Task prompt: Reproduce each line from the first in the data through the line that contains "November 2012 (1068, 1653)" exactly; give nothing else.

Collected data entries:
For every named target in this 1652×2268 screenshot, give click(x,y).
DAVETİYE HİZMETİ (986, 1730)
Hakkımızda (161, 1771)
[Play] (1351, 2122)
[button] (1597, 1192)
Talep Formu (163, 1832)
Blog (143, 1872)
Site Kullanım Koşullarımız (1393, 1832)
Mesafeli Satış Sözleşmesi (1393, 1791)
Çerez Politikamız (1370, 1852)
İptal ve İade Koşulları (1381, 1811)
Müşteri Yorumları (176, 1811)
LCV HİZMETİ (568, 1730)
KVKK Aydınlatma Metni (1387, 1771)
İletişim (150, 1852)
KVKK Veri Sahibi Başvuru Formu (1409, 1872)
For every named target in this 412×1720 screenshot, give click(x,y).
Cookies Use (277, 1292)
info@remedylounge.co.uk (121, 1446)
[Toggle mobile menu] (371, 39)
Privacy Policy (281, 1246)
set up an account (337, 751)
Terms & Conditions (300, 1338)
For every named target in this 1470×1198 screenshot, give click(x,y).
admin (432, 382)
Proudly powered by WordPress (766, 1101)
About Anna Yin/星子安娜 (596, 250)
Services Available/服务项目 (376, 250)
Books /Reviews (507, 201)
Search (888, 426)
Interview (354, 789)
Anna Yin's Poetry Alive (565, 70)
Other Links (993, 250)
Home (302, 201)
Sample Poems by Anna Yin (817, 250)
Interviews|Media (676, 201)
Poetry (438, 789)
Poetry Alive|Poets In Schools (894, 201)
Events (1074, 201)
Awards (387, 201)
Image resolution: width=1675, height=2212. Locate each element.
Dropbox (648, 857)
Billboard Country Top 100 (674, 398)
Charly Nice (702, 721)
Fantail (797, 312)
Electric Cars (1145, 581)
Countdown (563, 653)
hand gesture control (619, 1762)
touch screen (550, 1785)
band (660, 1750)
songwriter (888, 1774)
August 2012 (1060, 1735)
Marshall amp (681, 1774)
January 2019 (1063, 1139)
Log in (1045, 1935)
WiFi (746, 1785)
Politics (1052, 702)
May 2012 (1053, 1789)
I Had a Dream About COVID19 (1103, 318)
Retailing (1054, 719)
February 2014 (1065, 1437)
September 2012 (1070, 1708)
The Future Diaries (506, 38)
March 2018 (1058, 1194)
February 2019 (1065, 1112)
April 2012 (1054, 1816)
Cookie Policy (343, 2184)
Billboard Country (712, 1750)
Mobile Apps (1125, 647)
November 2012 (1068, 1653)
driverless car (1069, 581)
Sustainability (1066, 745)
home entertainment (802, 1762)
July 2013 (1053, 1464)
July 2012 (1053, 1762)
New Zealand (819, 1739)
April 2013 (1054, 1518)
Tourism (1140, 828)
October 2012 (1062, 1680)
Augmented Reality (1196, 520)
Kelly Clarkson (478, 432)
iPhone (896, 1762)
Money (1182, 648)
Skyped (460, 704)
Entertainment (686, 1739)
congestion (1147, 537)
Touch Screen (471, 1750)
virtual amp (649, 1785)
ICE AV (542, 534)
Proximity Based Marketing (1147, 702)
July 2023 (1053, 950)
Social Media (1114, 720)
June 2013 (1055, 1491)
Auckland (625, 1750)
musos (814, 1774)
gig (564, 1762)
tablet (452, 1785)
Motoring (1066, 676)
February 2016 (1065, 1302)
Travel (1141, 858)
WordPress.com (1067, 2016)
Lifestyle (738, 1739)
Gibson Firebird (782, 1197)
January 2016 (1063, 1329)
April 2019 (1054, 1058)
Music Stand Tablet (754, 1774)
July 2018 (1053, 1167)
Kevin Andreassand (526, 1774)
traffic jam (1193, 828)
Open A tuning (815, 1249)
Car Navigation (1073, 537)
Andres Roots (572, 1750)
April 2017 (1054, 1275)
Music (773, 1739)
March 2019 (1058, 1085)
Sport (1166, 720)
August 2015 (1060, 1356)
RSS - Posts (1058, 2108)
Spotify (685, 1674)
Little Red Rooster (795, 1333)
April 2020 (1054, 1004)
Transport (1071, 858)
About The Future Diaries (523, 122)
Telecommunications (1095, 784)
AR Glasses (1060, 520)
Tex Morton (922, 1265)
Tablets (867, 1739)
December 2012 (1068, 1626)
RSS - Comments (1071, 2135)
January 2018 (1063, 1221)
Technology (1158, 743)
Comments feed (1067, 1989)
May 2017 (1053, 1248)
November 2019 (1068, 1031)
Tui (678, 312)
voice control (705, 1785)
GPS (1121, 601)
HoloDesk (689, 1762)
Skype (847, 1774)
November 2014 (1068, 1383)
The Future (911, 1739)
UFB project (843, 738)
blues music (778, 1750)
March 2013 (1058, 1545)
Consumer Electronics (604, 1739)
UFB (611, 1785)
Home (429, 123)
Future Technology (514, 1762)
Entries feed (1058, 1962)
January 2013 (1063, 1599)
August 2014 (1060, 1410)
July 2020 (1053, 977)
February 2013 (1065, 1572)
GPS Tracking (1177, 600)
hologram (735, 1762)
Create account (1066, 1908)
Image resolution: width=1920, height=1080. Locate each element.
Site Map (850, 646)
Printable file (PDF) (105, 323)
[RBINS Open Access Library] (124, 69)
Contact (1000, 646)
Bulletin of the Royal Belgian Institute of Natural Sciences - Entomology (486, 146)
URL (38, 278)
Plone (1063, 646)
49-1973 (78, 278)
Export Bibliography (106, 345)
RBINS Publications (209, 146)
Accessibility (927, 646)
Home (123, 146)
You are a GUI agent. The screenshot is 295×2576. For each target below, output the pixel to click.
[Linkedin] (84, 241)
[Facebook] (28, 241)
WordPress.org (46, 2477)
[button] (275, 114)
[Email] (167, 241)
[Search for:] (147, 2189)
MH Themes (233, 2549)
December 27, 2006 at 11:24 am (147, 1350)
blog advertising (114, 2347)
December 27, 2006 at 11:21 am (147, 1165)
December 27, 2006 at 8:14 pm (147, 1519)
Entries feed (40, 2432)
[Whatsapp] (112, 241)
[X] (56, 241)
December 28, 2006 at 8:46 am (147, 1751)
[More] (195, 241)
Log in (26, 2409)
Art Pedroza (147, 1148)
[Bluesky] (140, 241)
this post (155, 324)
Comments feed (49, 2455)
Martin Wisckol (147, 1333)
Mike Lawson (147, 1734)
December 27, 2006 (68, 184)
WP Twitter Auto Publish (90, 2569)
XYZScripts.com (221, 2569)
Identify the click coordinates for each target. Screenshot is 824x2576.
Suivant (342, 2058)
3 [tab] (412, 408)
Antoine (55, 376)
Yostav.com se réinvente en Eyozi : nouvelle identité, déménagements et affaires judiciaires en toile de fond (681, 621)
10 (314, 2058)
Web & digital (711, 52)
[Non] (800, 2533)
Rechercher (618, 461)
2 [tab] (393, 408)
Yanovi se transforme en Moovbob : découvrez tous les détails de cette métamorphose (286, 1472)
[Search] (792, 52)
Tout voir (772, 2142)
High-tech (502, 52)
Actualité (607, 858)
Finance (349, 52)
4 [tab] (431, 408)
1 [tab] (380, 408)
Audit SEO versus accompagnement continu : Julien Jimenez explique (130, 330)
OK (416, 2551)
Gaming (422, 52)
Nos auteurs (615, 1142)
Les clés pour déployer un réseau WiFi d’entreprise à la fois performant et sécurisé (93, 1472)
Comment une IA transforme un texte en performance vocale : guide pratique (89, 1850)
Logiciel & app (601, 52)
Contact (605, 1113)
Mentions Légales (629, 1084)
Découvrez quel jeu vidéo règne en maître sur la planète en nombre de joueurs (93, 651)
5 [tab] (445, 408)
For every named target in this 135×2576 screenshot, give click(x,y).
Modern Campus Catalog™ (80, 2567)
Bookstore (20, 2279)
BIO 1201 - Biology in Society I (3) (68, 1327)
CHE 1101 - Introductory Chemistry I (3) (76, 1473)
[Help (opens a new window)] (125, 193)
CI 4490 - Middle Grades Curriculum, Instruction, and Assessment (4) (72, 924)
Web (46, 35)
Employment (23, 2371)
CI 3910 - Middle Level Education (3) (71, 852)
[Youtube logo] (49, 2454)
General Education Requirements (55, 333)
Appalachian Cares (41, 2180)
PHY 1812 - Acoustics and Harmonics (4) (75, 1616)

Result below:
For every named target in this 1652×2268 screenshot, give click(x,y).
DAVETİYE HİZMETİ (986, 1730)
Hakkımızda (161, 1771)
[Play] (1351, 2122)
[button] (1597, 1192)
Talep Formu (163, 1832)
Blog (143, 1872)
Site Kullanım Koşullarımız (1393, 1832)
Mesafeli Satış Sözleşmesi (1393, 1791)
Çerez Politikamız (1370, 1852)
İptal ve İade Koşulları (1381, 1811)
Müşteri Yorumları (176, 1811)
LCV HİZMETİ (568, 1730)
KVKK Aydınlatma Metni (1387, 1771)
İletişim (150, 1852)
KVKK Veri Sahibi Başvuru Formu (1409, 1872)
For every named target in this 412×1720 screenshot, give click(x,y).
Cookies Use (277, 1292)
info@remedylounge.co.uk (121, 1446)
[Toggle mobile menu] (371, 39)
Privacy Policy (281, 1246)
set up an account (337, 751)
Terms & Conditions (300, 1338)
For every named target in this 1470×1198 screenshot, give click(x,y).
admin (432, 382)
Proudly powered by WordPress (766, 1101)
About Anna Yin/星子安娜 (596, 250)
Services Available/服务项目 (376, 250)
Books /Reviews (507, 201)
Search (888, 426)
Interview (354, 789)
Anna Yin's Poetry Alive (565, 70)
Other Links (993, 250)
Home (302, 201)
Sample Poems by Anna Yin (817, 250)
Interviews|Media (676, 201)
Poetry (438, 789)
Poetry Alive|Poets In Schools (894, 201)
Events (1074, 201)
Awards (387, 201)
Image resolution: width=1675, height=2212. Locate each element.
Dropbox (648, 857)
Billboard Country Top 100 (674, 398)
Charly Nice (702, 721)
Fantail (797, 312)
Electric Cars (1145, 581)
Countdown (563, 653)
hand gesture control (619, 1762)
touch screen (550, 1785)
band (660, 1750)
songwriter (888, 1774)
August 2012 (1060, 1735)
Marshall amp (681, 1774)
January 2019 (1063, 1139)
Log in (1045, 1935)
WiFi (746, 1785)
Politics (1052, 702)
May 2012 (1053, 1789)
I Had a Dream About COVID19 (1103, 318)
Retailing (1054, 719)
February 2014 (1065, 1437)
September 2012 (1070, 1708)
The Future Diaries (506, 38)
March 2018 (1058, 1194)
February 2019 (1065, 1112)
April 2012 (1054, 1816)
Cookie Policy (343, 2184)
Billboard Country (712, 1750)
Mobile Apps (1125, 647)
November 2012 (1068, 1653)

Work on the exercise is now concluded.